When AI Writes Your Code, Chaos Engineering Writes Your Insurance Policy

Oct 2

AI - with a question mark - written on a whiteboard.

AI-generated code has moved from curiosity to almost standard practice with breathtaking speed. Teams use AI to build entire features and even applications. Code generation tools translate requirements directly into pull requests. What took a developer days now takes minutes and a carefully crafted prompt. When done right, the AI productivity gains are real. Teams shipping AI-assisted code go faster.

The question facing engineering organizations today isn't whether to adopt these tools—developers already have—but how to understand and operate systems built with them safely.

The Acceleration of an Old Problem

Let’s be honest, code opacity didn't start with AI. Every engineering organization battles the same demons: developers leave, context evaporates, documentation rots, deadline pressure produces shortcuts. Six months after launch, someone gets paged at 3 AM to fix a system they didn't write and barely understand. This story is older than version control.

AI-generated code didn’t create this problem but it accelerates it to speeds we've never seen before.

A developer writing code makes choices—explicit or implicit—about tradeoffs, edge cases, and failure modes. They might not always document these choices well, but they existed as conscious thoughts, at least momentarily. You can pull them into a meeting room and ask: "Why did you implement it this way?" They might not remember perfectly, but there's a conversation to have, a human memory to question.

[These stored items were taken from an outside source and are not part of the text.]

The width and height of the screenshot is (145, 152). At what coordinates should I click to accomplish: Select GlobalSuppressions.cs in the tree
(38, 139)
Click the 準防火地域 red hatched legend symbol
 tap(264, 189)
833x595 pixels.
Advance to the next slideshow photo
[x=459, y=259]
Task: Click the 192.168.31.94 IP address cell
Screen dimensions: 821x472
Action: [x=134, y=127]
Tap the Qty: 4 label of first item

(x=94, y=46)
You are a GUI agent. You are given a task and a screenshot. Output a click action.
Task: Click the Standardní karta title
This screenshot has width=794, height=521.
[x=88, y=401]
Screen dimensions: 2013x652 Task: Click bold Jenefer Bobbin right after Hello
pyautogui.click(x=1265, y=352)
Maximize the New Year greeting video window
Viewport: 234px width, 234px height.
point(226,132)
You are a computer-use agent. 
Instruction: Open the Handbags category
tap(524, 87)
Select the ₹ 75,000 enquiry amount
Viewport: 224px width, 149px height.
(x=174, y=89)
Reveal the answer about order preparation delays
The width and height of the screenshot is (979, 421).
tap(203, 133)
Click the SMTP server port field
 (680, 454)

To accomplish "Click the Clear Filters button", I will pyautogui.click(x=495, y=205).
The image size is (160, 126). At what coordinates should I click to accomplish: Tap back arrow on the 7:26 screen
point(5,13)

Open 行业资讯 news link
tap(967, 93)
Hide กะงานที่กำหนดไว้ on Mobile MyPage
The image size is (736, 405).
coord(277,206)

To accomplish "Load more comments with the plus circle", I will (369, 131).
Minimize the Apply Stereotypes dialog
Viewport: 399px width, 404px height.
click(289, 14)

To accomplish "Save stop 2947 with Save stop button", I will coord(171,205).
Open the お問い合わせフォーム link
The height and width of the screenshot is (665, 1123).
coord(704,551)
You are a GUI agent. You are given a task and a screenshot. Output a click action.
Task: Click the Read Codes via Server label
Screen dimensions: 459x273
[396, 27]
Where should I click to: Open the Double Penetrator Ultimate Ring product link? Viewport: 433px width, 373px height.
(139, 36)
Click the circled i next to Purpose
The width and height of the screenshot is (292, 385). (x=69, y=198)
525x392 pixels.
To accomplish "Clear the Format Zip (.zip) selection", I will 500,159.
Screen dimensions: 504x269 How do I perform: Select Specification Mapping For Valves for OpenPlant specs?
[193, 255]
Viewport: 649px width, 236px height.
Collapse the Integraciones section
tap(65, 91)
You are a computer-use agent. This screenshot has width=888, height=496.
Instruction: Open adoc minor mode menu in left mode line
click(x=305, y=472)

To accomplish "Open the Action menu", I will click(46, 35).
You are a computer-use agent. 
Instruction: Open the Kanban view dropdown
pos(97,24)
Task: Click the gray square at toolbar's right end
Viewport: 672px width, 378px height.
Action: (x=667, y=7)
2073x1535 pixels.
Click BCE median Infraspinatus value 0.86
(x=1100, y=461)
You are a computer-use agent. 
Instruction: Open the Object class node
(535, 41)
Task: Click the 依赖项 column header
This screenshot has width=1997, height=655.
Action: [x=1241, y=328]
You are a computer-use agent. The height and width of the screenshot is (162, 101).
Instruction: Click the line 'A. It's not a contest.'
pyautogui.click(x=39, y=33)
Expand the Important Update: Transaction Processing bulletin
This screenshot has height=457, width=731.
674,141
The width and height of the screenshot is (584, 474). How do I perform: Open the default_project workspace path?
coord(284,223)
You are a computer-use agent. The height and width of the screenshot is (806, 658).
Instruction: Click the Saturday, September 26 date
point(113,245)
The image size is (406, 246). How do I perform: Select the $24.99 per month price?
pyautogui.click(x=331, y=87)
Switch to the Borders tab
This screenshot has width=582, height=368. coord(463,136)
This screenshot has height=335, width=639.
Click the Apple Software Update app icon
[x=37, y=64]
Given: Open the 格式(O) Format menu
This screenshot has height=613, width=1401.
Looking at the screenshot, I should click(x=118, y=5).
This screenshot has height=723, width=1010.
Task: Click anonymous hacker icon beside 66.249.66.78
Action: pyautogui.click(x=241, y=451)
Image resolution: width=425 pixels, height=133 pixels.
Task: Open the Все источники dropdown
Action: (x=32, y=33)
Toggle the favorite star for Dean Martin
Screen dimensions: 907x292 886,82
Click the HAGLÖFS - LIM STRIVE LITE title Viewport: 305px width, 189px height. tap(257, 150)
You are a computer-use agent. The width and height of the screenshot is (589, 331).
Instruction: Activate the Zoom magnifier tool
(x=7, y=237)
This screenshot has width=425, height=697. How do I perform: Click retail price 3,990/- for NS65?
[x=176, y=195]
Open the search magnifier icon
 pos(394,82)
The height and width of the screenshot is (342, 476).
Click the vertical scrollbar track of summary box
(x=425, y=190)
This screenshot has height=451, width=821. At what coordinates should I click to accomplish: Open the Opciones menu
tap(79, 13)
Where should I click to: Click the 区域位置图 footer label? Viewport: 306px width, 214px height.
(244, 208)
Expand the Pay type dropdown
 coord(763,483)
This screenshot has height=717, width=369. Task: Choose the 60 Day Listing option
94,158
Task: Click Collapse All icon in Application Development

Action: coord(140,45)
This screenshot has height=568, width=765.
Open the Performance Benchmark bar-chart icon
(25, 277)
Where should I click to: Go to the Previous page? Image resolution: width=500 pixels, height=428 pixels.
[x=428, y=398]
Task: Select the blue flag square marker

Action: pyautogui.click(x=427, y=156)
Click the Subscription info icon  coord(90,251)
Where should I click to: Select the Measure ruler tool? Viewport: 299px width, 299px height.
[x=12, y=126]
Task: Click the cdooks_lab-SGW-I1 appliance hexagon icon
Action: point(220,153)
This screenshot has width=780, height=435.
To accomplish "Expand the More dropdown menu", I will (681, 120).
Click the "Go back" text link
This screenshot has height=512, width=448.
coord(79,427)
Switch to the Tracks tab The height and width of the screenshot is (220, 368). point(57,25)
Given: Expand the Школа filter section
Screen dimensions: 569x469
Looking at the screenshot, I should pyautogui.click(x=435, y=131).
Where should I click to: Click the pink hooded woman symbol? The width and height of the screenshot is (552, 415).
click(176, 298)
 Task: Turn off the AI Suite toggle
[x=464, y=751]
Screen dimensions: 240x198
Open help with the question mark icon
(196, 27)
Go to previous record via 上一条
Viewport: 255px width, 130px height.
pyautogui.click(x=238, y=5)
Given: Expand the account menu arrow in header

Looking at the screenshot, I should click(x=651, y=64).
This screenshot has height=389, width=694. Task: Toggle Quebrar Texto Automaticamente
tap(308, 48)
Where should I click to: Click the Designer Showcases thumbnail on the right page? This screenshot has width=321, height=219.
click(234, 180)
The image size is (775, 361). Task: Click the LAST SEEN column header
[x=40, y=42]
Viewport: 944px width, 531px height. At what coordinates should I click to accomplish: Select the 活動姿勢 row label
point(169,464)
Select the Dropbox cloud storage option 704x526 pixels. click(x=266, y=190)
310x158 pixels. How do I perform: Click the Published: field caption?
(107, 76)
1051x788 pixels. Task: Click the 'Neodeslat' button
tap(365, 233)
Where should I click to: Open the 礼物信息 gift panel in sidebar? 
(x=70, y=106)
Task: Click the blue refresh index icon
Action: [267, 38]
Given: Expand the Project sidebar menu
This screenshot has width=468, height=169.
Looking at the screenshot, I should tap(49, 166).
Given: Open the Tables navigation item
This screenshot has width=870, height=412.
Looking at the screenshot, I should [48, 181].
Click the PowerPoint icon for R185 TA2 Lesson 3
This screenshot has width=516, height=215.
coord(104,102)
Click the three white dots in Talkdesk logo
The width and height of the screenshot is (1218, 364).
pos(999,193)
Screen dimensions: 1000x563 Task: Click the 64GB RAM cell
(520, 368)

AI-generated code compresses this process into statistical inference. The model chose an implementation based on patterns in its training data, optimizing for likelihood rather than your specific domain constraints. Three months later, when that code fails under unexpected load, there's no developer to ask. The model that generated it no longer exists in the same form—weights have shifted, training has evolved, the context window that held your requirements has long since evaporated. You're maintaining systems written by "intelligences" that can't yet fully be recalled for questioning.

The velocity compounds everything. When one developer writes problematic code, that's one problem to debug. When AI helps fifty developers write code twice as fast, you've potentially scaled both the productivity and the technical debt by orders of magnitude. The same old problems happens at unprecedented speed and volume.

Humans Are Still in the Loop

Let's be clear about what actually happens: AI doesn't drop code directly into production. A developer prompts the AI, reviews what it generates, modifies the output, integrates it with existing systems, AI writes tests, and shepherds it through code review. Humans remain deeply involved.

The challenge emerges from volume and velocity. When you're reviewing thirty AI-generated pull requests weekly instead of ten human-written ones, can you maintain the same focus and scrutiny? When the code looks correct—follows conventions, passes linters, handles obvious failure cases—how often do you catch the subtle problems that only emerge under production conditions the AI never considered?

Human review remains essential, but it faces scaling limits. We need systematic methods for stress-testing AI-generated code that complement human judgment. This is where chaos engineering can help.

Why Chaos Engineering Fits This Moment

Traditional code review asks: "Does this code do what it claims?" Chaos engineering asks: "What does this code do when everything goes wrong?" That second question becomes critical when you're shipping code whose internal logic you inherited rather than invented.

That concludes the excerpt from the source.